HeteroRefactor: Refactoring for Heterogeneous Computing with FPGA

(Jason Lau, UCLA, presenting on Wednesday, May 13, 2020)

Heterogeneous computing with field-programmable gate-arrays (FPGAs) has demonstrated orders of magnitude improvement in computing efficiency for many applications. However, the use of such platforms so far is limited to a small subset of programmers with specialized hardware knowledge. High-level synthesis (HLS) tools made significant progress in raising the level of programming abstraction from hardware programming languages to C/C++, but they usually cannot compile and generate accelerators for kernel programs with pointers, memory management, and recursion, and require manual refactoring to make them HLS-compatible. Besides, experts also need to provide heavily handcrafted optimizations to improve resource efficiency, which affects the maximum operating frequency, parallelization, and power efficiency.
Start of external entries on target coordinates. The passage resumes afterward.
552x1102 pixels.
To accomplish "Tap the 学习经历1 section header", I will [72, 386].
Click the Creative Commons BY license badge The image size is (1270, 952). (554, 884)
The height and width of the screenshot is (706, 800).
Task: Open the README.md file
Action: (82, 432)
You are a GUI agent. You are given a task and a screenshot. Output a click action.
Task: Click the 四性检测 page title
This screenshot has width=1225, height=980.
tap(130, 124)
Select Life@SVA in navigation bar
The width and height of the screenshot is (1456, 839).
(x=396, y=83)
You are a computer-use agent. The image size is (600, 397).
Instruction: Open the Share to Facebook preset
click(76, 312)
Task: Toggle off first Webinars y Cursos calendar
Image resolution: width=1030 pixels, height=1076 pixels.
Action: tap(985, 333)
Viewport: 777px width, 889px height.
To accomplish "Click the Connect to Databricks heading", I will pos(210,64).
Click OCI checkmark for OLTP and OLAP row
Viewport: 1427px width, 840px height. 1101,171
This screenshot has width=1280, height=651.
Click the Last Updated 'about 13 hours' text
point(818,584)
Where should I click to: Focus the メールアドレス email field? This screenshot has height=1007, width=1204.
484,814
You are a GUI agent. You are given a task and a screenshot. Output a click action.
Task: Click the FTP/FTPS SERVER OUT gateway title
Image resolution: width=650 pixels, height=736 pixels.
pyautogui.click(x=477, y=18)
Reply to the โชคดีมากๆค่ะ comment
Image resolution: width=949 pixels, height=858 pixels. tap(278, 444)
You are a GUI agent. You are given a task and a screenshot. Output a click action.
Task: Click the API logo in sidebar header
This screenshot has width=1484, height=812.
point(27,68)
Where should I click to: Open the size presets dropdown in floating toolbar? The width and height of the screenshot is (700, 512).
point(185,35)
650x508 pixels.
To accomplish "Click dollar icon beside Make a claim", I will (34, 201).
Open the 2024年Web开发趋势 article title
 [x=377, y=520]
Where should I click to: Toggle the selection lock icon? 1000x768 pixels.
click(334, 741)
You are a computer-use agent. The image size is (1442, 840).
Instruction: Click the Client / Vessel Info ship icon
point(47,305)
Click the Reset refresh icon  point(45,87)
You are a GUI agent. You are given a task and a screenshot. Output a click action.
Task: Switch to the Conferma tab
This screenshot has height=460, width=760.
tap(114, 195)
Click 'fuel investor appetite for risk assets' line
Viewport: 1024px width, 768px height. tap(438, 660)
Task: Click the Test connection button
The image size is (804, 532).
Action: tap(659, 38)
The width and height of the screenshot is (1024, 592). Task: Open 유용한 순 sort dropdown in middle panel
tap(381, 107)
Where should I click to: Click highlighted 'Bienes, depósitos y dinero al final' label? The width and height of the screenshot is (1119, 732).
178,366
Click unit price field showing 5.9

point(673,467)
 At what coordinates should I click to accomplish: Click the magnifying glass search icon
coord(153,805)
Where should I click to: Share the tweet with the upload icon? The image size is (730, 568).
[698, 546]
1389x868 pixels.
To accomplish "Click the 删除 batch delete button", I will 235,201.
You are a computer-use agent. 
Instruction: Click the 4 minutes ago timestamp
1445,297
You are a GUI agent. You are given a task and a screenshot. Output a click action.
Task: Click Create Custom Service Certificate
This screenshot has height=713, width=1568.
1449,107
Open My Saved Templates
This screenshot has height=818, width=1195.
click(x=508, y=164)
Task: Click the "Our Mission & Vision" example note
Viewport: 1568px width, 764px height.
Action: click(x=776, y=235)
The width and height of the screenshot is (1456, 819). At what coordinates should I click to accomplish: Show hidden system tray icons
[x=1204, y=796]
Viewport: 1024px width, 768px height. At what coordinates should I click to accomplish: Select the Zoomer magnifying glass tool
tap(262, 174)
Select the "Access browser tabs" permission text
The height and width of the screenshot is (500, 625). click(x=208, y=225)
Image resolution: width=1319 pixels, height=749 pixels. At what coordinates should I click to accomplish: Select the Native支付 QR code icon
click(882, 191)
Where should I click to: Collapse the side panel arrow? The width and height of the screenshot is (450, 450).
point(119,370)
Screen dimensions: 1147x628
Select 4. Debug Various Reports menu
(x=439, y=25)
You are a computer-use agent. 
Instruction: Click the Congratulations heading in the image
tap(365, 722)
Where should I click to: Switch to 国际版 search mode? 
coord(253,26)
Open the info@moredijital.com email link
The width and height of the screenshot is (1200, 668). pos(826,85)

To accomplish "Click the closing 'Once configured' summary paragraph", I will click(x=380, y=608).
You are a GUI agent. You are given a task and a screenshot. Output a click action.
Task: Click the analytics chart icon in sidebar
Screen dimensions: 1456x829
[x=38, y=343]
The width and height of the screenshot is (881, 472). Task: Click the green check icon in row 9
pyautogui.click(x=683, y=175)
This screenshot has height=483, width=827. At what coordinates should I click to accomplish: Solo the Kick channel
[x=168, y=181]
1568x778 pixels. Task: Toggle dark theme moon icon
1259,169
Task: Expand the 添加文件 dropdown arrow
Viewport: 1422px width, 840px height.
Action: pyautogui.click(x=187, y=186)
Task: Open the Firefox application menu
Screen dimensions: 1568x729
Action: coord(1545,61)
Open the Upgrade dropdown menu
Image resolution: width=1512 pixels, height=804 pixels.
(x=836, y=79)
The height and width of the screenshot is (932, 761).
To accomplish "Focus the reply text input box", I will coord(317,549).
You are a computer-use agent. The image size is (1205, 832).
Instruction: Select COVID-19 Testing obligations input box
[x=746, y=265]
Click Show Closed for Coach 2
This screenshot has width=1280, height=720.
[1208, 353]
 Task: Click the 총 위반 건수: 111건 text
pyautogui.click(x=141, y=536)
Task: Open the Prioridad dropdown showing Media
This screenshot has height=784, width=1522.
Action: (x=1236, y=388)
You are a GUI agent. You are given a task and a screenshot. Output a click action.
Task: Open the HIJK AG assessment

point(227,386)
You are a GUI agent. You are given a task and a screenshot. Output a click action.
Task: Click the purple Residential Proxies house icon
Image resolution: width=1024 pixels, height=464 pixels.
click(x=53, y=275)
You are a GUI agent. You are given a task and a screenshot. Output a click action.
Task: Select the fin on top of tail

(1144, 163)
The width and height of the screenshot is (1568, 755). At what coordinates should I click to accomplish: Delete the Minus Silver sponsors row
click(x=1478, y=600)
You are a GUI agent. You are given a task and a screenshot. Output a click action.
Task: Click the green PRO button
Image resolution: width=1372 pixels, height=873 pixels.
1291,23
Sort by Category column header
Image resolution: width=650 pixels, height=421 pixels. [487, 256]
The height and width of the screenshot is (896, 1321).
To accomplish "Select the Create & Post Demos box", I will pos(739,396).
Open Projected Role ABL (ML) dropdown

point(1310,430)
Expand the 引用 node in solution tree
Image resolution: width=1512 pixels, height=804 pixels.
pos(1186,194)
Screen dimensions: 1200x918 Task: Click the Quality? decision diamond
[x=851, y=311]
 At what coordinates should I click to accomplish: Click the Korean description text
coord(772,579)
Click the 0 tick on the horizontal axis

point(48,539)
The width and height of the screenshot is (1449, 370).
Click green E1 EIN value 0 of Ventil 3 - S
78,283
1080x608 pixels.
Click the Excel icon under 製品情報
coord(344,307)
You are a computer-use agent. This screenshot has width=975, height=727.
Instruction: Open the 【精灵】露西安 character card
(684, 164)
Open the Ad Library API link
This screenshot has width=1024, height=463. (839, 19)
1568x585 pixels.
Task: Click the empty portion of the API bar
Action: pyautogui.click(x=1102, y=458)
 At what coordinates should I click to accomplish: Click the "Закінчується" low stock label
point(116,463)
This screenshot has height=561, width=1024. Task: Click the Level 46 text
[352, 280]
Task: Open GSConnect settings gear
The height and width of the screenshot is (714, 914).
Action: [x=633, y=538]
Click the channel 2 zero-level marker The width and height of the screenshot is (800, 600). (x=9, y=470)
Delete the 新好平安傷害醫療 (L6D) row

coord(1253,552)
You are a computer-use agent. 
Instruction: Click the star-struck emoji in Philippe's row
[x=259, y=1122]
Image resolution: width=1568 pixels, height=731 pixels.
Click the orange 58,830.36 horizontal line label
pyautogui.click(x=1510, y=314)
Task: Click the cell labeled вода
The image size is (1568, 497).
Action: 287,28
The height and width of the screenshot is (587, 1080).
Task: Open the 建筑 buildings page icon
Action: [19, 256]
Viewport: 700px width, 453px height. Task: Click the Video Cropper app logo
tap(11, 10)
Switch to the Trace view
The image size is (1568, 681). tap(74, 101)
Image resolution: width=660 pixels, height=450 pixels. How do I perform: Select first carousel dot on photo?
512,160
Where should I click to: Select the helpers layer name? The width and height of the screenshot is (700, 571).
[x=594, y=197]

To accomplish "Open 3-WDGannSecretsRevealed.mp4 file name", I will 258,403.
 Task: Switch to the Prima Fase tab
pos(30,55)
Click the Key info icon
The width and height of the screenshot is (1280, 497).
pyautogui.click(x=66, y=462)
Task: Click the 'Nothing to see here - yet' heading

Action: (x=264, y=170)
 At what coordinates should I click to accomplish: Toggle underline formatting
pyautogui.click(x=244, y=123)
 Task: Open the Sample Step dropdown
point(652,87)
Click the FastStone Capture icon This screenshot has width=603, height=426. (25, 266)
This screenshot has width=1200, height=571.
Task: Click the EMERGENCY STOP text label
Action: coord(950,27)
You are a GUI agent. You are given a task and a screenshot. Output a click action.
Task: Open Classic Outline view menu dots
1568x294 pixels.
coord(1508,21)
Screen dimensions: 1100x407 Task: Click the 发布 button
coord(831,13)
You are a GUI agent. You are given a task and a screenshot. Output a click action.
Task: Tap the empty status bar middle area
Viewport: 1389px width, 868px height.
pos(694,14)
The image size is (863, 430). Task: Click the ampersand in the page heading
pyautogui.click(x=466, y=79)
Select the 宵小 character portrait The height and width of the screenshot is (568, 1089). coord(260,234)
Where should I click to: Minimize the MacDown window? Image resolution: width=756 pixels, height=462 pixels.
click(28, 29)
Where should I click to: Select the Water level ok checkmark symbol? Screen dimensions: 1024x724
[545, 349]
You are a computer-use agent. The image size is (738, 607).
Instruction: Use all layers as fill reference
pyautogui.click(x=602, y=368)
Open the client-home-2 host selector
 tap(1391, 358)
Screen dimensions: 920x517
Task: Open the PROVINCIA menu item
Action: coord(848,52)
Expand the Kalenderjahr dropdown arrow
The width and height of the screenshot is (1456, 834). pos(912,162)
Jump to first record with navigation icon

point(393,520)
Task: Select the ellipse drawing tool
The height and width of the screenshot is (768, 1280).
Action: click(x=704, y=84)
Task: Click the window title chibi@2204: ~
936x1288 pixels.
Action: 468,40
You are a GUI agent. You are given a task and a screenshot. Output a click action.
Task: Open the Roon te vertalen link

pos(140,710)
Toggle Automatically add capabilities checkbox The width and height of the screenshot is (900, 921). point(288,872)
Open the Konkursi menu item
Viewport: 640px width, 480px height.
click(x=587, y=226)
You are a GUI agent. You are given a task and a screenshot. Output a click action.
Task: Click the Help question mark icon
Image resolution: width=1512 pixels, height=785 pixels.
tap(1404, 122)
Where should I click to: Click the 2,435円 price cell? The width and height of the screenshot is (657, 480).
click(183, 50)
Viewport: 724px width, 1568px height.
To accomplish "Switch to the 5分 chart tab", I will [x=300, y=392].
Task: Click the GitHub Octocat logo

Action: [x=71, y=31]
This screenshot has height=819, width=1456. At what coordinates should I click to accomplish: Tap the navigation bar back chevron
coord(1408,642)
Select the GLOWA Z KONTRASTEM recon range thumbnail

We propose a new dynamic invariant analysis and automated refactoring technique, called HeteroRefactor. First, HeteroRefactor monitors FPGA-specific dynamic invariants—the required bitwidth of integer and floating-point variables, and the size of recursive data structures and stacks. Second, using this knowledge of dynamic invariants, it refactors the kernel to make traditionally HLS-incompatible programs synthesizable and to optimize the accelerator’s resource usage and frequency further. Third, to guarantee correctness, it selectively offloads the computation from CPU to FPGA, only if an input falls within the dynamic invariant. On average, for a recursive program of size 175 LOC, an expert FPGA programmer would need to write 185 more LOC to implement an HLS compatible version, while HeteroRefactor automates such transformation. Our results on Xilinx FPGA show that HeteroRefactor minimizes BRAM by 83% and increases frequency by 42% for recursive programs; reduces BRAM by 41% through integer bitwidth reduction; and reduces DSP by 50% through floating-point precision tuning.